We will be employing a technique we have developed called Odyssey. We present a grid of coloured shapes, each one corresponding to an activity. It is for the participants to choose which shape and which order. How they do this, as a group, is a learning experience in itself, and the educator may be as proactive about this as they wish; the structure implies that the educator take more of a facilitator role than a direct teacherly one.

The activities are designed to encourage thinking, some more logical reasoning, others more intuitive, artistic, linguistic, analytical, synthetic, there is a wide variety, categories by colour or by shape. (One of the meta-games that a participant may hook onto is guessing what the categorisation is. Again, in a facilitator role, the educator takes a position that allows them to observe and listen to the suggestions that the participants come up with.)

So, the learning journey is by the participants as a collective. It is a learning Odyssey in the experience of the participants. Not only in the personal experiences of each participant and the unique combination of offerings that they bring to bear, but also in the conjunction of activities -- which will be new to the facilitator too.

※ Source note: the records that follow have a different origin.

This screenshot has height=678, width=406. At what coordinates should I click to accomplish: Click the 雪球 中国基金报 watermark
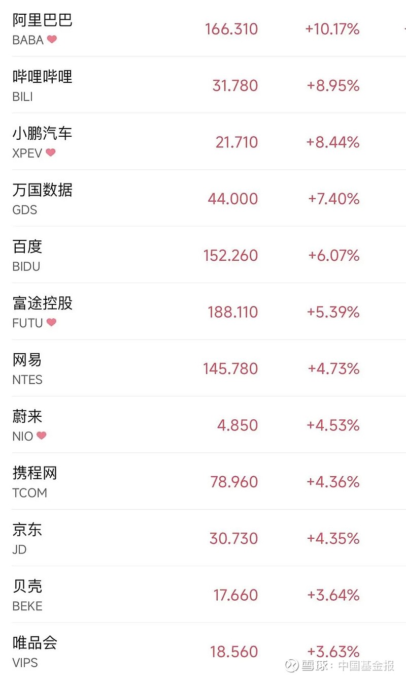(x=339, y=665)
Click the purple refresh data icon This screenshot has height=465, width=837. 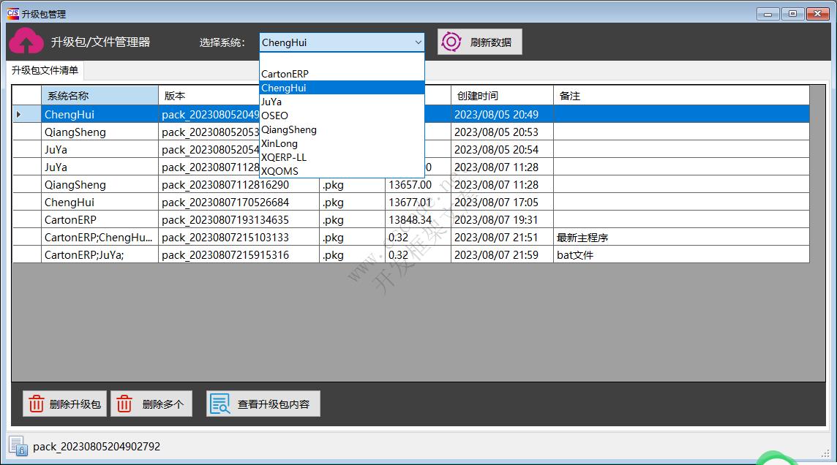tap(451, 42)
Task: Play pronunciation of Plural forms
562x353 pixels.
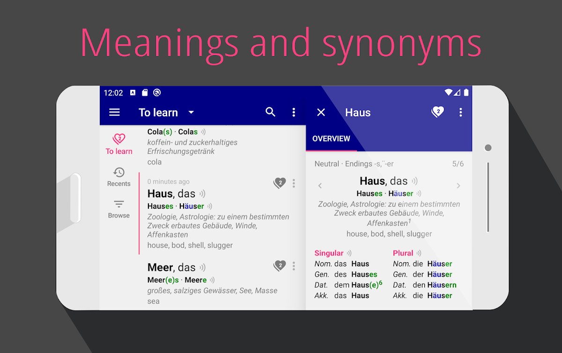Action: [419, 253]
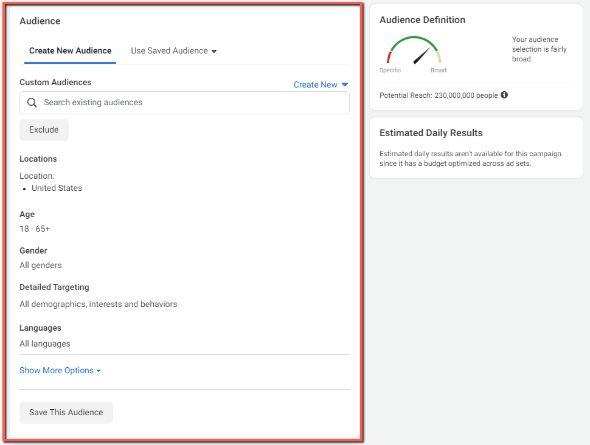This screenshot has height=445, width=590.
Task: Click the Locations section heading
Action: point(38,159)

How will you benefit from participating?

Here is a way to create a learning environment that puts the centre of learning structurally within the participants. This is not a theory, this is a practice. One of us (Leon Conrad or David Pinto) will be demonstrating this facilitator role at any point of the activity while the other draws attention to it directly as a meta-observer. All participants after the event will be in a position to implement this method in their learning environments.

Our apologies for spelling it out in this text description: It is the structure of the journey which can create the conditions for us to become more sensitive. It is not approached directly. Hence the challenge of Wisdom to find itself in our classrooms and learning environments.

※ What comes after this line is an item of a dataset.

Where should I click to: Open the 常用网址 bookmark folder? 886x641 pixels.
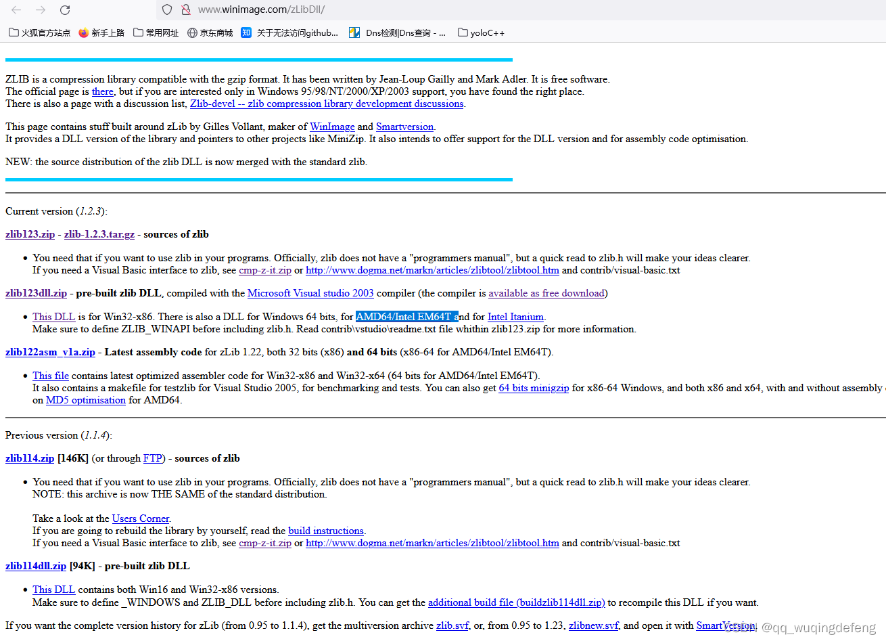(x=155, y=32)
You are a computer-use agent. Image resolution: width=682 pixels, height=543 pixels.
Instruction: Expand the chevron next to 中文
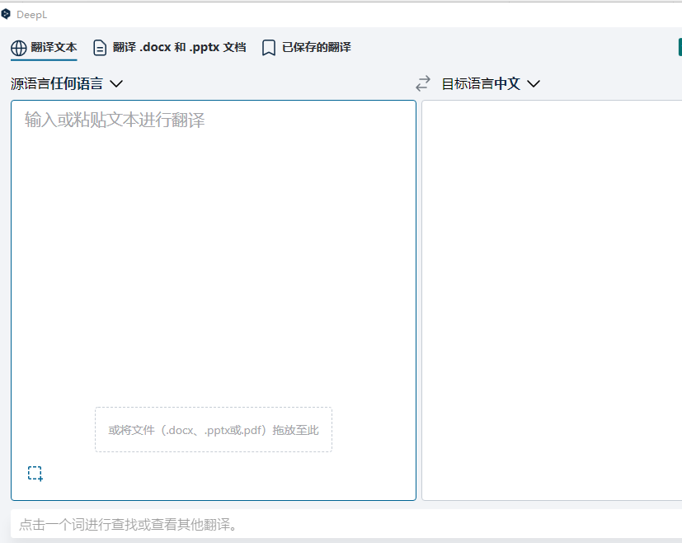click(534, 83)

Imagine you’re in a room, looking at a colourful grid of different shapes on a wall. Triangles, circles, squares and stars are spread out randomly … what could the pattern be? There’s one shape of each colour, but they don’t seem to be arranged symmetrically. Each has something different on it. Behind each grid piece is a story. Each shape is a door or a window to another world.

Get ready to embark on your very own Odyssey journey, a journey with story at the heart of both content and structure.

Our immersive, interactive presentation will run as an exploratory session. Participants will learn how to

  • inspire and engage students naturally;
  • construct and use a simple Odyssey grid;
  • create content for their own Odyssey grid, rooted in their subject, leading their students deeper into a deeper engagement with learning.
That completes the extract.